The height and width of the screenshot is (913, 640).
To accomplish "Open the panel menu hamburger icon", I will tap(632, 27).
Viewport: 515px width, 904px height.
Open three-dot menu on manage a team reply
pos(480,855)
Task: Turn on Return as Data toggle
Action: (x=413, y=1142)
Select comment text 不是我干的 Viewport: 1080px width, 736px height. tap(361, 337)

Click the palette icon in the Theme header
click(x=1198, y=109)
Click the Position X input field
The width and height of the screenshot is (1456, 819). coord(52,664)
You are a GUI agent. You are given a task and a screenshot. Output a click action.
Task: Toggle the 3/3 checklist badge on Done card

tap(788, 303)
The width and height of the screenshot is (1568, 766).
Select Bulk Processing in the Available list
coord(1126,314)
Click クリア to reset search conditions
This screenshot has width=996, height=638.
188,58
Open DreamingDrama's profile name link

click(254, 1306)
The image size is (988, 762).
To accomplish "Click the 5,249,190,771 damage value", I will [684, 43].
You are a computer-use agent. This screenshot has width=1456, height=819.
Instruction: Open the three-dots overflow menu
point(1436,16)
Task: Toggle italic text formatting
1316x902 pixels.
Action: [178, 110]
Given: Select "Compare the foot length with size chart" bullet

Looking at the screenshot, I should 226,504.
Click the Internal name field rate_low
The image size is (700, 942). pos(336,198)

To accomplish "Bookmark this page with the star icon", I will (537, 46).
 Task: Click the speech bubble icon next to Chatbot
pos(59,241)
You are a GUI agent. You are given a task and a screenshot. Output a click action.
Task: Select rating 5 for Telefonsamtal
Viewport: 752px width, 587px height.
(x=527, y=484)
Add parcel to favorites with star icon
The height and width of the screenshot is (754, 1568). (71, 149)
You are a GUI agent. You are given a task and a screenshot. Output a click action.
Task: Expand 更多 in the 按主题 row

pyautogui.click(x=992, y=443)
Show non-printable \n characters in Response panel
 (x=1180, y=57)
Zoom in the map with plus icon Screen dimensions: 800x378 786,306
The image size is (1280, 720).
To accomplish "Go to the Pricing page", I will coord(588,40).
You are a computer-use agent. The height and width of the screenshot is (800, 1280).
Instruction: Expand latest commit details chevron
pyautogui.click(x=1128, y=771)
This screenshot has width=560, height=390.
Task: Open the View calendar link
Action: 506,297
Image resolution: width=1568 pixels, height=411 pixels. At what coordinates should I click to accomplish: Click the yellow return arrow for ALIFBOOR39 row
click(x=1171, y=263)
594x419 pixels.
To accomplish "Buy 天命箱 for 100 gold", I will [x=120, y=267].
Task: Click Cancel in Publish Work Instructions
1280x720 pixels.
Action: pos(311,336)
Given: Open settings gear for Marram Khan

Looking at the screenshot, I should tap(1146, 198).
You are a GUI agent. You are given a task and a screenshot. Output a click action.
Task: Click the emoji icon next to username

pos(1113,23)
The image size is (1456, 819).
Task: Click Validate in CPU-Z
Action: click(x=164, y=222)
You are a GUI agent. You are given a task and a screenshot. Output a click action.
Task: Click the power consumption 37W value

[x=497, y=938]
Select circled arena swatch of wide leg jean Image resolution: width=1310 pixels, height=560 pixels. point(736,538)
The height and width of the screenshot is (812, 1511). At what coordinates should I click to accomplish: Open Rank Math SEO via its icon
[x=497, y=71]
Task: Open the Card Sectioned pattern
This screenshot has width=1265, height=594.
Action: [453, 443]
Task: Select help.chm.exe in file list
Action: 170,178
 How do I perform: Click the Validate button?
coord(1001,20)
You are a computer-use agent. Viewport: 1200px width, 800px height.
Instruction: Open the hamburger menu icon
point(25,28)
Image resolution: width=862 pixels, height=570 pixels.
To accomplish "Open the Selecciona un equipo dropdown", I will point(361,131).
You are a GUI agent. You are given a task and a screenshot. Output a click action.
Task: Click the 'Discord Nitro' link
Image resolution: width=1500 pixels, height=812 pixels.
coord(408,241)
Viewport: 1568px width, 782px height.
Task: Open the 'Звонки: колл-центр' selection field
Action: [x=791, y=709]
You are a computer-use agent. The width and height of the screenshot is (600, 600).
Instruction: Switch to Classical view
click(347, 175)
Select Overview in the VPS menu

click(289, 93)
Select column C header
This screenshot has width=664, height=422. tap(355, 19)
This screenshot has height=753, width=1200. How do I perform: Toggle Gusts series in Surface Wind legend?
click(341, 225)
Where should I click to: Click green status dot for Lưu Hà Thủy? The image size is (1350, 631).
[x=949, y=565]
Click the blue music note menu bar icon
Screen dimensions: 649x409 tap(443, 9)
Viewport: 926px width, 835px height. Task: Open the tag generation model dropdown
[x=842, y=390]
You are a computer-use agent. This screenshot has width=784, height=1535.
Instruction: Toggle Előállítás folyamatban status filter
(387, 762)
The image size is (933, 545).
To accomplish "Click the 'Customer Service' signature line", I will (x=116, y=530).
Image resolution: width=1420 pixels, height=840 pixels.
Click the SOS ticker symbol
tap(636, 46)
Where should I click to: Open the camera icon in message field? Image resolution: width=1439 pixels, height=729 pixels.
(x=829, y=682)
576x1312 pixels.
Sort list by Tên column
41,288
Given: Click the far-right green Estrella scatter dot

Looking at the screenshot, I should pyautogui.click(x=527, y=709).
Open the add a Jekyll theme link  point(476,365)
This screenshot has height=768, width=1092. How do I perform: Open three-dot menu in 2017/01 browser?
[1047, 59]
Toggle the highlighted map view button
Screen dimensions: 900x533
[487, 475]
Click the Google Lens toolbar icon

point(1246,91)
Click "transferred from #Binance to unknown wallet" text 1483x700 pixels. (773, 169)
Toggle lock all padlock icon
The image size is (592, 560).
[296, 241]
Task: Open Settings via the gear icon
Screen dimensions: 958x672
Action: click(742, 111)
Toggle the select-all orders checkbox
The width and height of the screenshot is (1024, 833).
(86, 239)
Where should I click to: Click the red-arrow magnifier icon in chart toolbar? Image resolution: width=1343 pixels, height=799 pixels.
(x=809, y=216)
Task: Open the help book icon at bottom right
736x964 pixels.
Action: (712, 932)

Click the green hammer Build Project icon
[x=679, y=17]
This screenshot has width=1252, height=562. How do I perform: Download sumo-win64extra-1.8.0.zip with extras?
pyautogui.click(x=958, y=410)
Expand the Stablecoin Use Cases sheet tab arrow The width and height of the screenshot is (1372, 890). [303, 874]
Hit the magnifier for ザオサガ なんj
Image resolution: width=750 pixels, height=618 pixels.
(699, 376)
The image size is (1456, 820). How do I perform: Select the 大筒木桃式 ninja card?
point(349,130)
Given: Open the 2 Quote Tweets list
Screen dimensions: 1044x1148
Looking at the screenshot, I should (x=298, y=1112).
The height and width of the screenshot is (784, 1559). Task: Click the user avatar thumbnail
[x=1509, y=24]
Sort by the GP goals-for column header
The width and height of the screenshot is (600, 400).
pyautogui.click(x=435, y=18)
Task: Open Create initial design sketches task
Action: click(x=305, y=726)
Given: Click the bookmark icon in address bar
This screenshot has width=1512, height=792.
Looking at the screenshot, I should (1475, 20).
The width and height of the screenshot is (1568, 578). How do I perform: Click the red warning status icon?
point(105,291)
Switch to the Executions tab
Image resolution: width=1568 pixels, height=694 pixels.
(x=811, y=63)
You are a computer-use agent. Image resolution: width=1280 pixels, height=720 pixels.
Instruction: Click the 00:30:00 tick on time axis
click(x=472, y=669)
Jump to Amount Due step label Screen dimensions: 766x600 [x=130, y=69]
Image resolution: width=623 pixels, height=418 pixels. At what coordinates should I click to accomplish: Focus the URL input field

┄┄┄┄┄┄┄┄┄┄

▸ OBJECTIVE
Copy out word for word every line of the data from the line containing "The width and height of the screenshot is (1568, 578)." through the last line of the data, including both of those lines.

▸ ANSWER TO THE EXERCISE
The width and height of the screenshot is (1568, 578). How do I perform: Click the red warning status icon?
point(105,291)
Switch to the Executions tab
Image resolution: width=1568 pixels, height=694 pixels.
(x=811, y=63)
You are a computer-use agent. Image resolution: width=1280 pixels, height=720 pixels.
Instruction: Click the 00:30:00 tick on time axis
click(x=472, y=669)
Jump to Amount Due step label Screen dimensions: 766x600 [x=130, y=69]
Image resolution: width=623 pixels, height=418 pixels. At what coordinates should I click to accomplish: Focus the URL input field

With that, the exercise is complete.